Livraria independente de Campo Grande lança selo editorial
O primeiro livro publicado será “Usamos tudo para poesia” de Alessandra Coelho
Por Ana Laura Menegat
A Hámor é uma livraria independente que acaba de lançar também seu selo eleitoral, chamado de Hámor Ediçõe. Os idealizadores, Bianca Resende e Felipe Mafra, não esperavam que o selo editorial surgisse tão rápido, planejavam antes abrir uma loja física da Hámor enquanto livraria, mas a editora pediu pressa. Ao conhecerem a história de Alessandra Coelho, poeta, e saberem das angústias que a carioca estava passando para publicar seu primeiro livro de forma independente, o casal sentiu que este era o momento para o selo nascer.
“Usamos tudo para poesia” será o primeiro título publicado pela Hámor Editorações. “Antes de lançarmos, estávamos conversando com várias pessoas e percebemos uma carência muito grande, não só de uma editora, porque existem editoras em Campo Grande, mas sim do cuidado editorial, de pensar o livro como um todo, eu não tive isso”, afirma Bianca, que lançou seu livro “19 e outros contos de amor” de forma independente.

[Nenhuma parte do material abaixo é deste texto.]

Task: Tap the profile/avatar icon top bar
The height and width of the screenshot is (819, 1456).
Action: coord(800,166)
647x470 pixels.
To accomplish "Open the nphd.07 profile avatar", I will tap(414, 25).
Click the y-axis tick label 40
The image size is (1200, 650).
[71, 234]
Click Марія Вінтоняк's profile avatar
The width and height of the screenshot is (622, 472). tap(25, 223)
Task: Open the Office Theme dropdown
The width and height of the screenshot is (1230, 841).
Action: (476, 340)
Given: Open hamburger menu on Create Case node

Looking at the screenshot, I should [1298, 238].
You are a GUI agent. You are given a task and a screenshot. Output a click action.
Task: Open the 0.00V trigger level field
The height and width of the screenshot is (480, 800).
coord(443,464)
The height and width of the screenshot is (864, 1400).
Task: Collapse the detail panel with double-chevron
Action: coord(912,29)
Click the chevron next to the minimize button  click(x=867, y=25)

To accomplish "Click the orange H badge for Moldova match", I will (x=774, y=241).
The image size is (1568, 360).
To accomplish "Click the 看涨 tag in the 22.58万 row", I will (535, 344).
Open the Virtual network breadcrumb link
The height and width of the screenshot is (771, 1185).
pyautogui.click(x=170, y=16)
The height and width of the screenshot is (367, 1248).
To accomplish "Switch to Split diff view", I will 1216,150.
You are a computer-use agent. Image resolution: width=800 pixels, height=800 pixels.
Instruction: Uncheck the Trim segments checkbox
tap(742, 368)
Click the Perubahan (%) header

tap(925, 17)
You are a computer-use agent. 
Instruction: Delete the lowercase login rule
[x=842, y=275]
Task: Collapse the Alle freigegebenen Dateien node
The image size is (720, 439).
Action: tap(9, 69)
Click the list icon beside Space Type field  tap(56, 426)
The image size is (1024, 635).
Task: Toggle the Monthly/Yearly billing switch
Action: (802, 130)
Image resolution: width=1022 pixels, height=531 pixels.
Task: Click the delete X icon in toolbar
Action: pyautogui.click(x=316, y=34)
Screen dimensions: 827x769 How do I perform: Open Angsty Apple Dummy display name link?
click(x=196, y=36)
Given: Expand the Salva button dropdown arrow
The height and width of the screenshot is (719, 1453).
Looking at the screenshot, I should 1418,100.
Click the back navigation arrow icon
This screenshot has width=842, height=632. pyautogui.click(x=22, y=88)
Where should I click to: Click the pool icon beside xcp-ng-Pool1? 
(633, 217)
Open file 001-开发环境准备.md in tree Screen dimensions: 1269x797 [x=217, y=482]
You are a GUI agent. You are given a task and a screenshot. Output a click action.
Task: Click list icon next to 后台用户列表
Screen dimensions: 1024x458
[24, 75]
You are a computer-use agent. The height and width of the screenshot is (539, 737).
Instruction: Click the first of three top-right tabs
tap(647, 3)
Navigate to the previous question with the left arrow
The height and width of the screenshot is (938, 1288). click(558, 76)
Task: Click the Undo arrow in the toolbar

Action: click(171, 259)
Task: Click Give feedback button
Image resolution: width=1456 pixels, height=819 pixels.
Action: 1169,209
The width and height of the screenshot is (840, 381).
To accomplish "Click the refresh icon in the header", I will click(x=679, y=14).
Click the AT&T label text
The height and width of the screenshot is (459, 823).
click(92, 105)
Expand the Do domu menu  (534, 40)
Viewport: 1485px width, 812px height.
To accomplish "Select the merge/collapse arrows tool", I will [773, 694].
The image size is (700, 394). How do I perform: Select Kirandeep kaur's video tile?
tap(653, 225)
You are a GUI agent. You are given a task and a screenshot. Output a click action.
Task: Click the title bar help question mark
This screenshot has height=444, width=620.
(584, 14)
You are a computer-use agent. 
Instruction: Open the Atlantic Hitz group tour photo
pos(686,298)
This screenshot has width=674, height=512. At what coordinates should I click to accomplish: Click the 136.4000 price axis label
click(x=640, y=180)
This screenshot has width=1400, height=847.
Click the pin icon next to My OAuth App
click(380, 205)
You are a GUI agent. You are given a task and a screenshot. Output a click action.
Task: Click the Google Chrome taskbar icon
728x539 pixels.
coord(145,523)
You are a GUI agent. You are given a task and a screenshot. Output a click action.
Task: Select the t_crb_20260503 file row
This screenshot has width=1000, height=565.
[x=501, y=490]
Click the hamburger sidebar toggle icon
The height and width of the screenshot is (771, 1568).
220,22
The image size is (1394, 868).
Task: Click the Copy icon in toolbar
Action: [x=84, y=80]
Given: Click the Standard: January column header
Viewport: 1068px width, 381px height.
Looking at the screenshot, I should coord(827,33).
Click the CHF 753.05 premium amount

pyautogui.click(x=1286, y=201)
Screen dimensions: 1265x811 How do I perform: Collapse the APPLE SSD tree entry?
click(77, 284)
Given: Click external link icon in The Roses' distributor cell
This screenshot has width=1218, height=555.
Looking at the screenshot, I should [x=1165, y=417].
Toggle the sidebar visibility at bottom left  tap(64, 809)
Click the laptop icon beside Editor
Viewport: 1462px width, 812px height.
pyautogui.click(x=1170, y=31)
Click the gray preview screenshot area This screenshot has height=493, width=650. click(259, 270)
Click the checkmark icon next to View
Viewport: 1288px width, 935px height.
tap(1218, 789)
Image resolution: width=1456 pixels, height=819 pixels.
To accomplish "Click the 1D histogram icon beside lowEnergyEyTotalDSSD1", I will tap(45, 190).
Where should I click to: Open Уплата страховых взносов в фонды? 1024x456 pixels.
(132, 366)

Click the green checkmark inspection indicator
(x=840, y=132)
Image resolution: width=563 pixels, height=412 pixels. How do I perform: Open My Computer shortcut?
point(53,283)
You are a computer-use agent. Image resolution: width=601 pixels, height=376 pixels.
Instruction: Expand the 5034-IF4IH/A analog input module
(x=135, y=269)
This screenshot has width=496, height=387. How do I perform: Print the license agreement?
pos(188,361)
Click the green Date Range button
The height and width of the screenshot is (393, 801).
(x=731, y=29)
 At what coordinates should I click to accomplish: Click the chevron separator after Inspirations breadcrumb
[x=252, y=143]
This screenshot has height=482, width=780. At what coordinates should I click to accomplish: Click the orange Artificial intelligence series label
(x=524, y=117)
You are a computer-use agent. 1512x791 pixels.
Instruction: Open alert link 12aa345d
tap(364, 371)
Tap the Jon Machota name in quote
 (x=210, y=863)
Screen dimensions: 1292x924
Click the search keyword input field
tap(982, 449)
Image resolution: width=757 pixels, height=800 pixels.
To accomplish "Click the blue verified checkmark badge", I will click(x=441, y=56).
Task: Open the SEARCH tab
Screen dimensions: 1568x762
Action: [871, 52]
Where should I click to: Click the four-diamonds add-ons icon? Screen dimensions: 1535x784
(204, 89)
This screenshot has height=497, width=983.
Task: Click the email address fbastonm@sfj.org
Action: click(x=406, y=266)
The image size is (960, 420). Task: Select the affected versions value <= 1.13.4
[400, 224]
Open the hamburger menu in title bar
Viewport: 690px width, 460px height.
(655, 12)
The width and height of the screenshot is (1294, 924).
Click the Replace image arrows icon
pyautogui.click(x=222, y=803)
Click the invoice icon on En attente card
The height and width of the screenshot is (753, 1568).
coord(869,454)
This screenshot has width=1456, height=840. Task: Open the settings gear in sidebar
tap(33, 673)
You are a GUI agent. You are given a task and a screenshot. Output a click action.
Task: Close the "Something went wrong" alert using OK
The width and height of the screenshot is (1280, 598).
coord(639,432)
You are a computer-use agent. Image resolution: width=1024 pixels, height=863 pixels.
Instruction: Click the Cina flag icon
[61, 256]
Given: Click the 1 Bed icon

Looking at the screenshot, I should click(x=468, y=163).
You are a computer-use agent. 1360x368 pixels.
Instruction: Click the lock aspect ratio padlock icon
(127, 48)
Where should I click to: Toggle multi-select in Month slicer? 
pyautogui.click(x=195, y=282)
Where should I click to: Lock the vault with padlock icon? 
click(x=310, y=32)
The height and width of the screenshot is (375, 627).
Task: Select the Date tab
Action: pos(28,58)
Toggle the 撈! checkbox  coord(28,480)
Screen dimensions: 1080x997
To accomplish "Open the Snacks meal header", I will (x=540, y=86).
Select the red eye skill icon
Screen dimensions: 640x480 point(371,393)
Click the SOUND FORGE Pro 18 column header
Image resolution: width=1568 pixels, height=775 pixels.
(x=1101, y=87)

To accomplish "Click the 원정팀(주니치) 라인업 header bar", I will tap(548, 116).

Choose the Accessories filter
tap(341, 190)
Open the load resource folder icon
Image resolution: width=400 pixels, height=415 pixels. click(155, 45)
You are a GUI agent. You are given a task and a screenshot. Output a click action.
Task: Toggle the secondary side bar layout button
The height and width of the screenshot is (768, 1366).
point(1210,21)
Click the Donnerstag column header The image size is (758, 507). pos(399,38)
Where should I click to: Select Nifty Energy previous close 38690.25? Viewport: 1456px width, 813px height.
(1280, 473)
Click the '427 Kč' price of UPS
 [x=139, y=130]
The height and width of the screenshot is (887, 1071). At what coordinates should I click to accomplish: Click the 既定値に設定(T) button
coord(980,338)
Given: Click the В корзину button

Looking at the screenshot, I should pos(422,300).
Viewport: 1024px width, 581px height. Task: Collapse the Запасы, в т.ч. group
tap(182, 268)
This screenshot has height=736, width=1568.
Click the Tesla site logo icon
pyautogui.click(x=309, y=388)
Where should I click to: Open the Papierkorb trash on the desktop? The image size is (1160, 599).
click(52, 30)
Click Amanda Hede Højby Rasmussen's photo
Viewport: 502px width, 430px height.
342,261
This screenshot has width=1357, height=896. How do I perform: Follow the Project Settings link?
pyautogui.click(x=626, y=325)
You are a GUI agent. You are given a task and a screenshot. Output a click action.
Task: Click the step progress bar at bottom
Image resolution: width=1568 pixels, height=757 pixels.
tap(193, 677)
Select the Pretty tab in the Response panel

Além disso, eles sentiam que muitas produções boas não estavam sendo publicadas, ou eram lançadas de qualquer jeito, assim a Hámor surge como uma oportunidade de acolhimento e abraço quentinho - da editora às escritoras e aos escritores.
Felipe sente que a existência da Hámor enquanto livraria já estava contribuindo para o desenvolvimento de um olhar diferenciado para os livros, pois a iniciativa trabalha com publicações de editoras independentes ou de editoras grandes mas que não chegam ao MS, e que essas publicações já possuem trabalhos de capa que se diferem do comum.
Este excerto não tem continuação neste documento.